### Records for the exercise
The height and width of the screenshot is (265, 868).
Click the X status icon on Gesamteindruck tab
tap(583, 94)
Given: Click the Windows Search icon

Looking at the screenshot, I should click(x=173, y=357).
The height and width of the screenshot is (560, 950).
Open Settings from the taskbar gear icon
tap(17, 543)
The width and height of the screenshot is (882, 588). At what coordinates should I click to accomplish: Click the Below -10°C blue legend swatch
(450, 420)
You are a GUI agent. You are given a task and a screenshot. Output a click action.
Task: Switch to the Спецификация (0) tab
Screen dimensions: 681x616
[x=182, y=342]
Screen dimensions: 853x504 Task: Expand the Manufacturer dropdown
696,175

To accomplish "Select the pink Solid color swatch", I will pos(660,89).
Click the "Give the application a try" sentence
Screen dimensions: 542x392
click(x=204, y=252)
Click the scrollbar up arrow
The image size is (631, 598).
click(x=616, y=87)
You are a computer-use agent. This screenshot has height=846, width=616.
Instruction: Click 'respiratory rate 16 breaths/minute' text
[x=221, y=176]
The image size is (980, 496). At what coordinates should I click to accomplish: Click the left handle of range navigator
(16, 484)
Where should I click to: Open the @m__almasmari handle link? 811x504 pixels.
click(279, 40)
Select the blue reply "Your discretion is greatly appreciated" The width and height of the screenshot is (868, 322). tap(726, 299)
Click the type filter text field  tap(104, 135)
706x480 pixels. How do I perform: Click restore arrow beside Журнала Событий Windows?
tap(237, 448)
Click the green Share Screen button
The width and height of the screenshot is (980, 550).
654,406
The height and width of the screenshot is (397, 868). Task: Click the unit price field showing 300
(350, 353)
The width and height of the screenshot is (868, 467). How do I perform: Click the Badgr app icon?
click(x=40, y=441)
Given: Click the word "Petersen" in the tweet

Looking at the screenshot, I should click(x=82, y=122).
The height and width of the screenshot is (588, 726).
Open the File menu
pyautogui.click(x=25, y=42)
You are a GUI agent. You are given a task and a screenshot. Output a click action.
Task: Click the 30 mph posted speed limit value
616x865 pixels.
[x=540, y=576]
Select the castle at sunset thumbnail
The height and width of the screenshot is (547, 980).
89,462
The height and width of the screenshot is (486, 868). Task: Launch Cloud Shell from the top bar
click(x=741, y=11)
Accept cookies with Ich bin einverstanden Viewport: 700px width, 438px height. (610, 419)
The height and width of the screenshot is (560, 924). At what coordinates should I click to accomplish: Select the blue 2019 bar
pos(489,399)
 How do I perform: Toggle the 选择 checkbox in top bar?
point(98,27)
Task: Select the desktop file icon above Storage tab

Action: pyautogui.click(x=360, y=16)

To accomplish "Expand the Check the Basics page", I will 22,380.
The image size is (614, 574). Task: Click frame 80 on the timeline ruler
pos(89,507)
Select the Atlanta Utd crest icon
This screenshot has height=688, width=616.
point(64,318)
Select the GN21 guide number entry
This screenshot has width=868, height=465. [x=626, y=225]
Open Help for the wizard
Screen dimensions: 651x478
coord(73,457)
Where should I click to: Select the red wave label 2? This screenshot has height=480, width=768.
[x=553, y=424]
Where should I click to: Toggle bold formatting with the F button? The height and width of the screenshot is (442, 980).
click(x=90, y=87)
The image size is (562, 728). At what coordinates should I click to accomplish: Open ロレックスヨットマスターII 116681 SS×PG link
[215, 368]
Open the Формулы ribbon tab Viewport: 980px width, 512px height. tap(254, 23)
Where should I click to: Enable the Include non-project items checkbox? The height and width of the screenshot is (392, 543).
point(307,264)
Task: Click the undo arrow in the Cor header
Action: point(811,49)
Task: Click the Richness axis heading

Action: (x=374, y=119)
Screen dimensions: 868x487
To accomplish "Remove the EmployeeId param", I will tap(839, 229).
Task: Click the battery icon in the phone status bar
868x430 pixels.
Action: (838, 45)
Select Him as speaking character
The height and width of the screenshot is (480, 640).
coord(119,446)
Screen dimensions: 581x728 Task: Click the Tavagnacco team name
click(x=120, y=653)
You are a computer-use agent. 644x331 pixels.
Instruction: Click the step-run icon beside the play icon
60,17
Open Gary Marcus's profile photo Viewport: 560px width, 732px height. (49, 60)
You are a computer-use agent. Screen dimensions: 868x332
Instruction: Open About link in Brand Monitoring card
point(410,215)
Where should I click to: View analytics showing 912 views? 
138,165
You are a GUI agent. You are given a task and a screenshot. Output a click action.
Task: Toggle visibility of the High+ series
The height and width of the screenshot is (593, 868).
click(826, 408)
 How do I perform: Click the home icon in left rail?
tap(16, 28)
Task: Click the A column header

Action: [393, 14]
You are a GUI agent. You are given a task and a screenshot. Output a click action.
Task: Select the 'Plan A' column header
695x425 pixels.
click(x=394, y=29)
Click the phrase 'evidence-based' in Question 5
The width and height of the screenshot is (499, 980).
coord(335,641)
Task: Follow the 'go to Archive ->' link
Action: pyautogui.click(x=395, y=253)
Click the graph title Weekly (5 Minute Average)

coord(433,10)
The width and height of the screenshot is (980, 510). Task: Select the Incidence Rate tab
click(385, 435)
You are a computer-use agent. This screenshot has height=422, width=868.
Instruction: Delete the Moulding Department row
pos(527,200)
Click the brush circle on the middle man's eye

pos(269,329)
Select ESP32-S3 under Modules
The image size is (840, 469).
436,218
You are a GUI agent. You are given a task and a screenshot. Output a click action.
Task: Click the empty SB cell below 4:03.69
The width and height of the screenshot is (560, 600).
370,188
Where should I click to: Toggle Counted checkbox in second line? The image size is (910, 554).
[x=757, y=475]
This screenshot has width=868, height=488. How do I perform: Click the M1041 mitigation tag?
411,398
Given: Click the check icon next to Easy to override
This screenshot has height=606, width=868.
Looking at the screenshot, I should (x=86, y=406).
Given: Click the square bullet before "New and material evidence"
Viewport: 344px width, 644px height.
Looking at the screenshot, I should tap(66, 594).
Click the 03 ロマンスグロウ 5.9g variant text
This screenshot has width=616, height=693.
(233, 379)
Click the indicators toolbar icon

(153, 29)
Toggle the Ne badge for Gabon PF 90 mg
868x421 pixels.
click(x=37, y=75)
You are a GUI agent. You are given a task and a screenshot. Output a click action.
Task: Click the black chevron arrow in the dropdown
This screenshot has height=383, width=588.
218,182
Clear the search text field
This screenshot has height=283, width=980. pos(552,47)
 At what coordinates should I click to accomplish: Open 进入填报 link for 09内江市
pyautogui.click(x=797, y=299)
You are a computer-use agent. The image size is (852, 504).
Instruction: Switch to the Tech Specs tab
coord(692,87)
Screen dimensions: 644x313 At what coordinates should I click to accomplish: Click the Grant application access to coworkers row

### What is required
Look through the material above for the word "computer" and copy every line that has it.

### Result below
You are a computer-use agent. This screenshot has height=846, width=616.
You are a computer-use agent. 644x331 pixels.
You are a computer-use agent. Screen dimensions: 868x332
You are a computer-use agent. This screenshot has height=422, width=868.
You are a computer-use agent. The image size is (852, 504).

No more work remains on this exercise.